Request A:
Return each line of the rows that contains the string "lower", matching case exactly.

Source text:
START

For example, one system that was tested had a collection of 11 million objects (70 GB), and bup margin returned 45. That means a 46-bit
hash would be sufficient to avoid all collisions among that set of objects; each object in that repository could be uniquely identified by
its first 46 bits.
The number of bits needed seems to increase by about 1 or 2 for every doubling of the number of objects. Since SHA-1 hashes have 160 bits,
that leaves 115 bits of margin. Of course, because SHA-1 hashes are essentially random, it's theoretically possible to use many more bits
with far fewer objects.
If you're paranoid about the possibility of SHA-1 collisions, you can monitor your repository by running bup margin occasionally to see if
you're getting dangerously close to 160 bits.

END

Given data:
START

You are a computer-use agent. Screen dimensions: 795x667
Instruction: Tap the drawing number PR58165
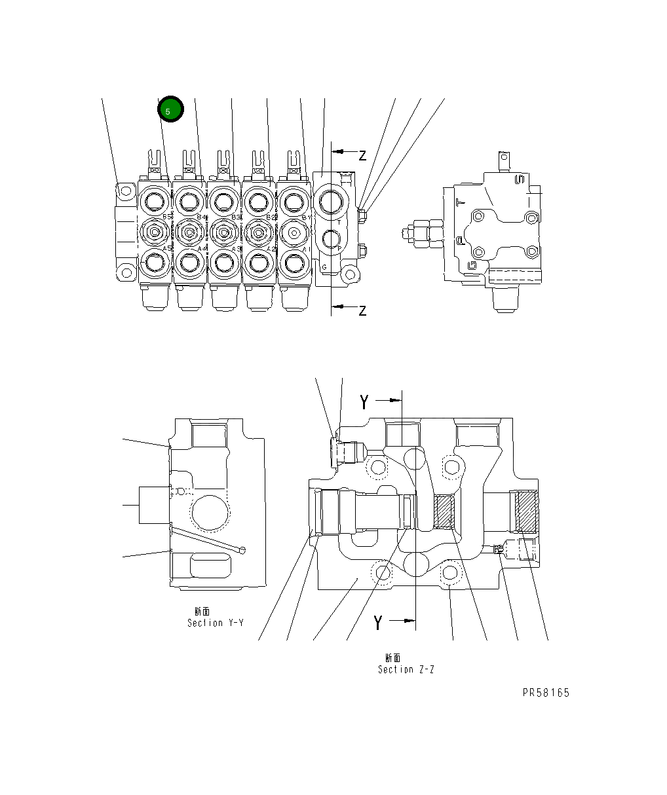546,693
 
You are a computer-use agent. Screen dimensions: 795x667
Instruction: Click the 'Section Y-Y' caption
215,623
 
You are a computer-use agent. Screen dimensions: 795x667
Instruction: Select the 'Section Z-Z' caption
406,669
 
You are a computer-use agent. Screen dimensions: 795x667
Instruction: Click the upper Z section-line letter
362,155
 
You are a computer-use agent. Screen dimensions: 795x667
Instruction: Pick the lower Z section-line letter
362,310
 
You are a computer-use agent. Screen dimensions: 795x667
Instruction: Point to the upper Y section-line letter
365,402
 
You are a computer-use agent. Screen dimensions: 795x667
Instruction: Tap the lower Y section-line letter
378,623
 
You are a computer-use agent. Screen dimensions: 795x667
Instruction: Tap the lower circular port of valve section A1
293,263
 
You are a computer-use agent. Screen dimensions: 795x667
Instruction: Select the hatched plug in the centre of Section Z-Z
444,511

END

Request B:
Decide whether each statement agrees with the passage on SHA-1 hash margins, answering yes or no and quoting the words of the passage that settle it: (i) the tested system held 11 million objects; (ii) SHA-1 hashes have 128 bits; (iii) the number of bits needed grows by about 1 or 2 each time the number of objects doubles.

Correct result A:
Instruction: Pick the lower Z section-line letter
Instruction: Tap the lower Y section-line letter
Instruction: Tap the lower circular port of valve section A1

Correct result B:
(i) Yes: "had a collection of 11 million objects (70 GB)"
(ii) No: "Since SHA-1 hashes have 160 bits"
(iii) Yes: "seems to increase by about 1 or 2 for every doubling of the number of objects"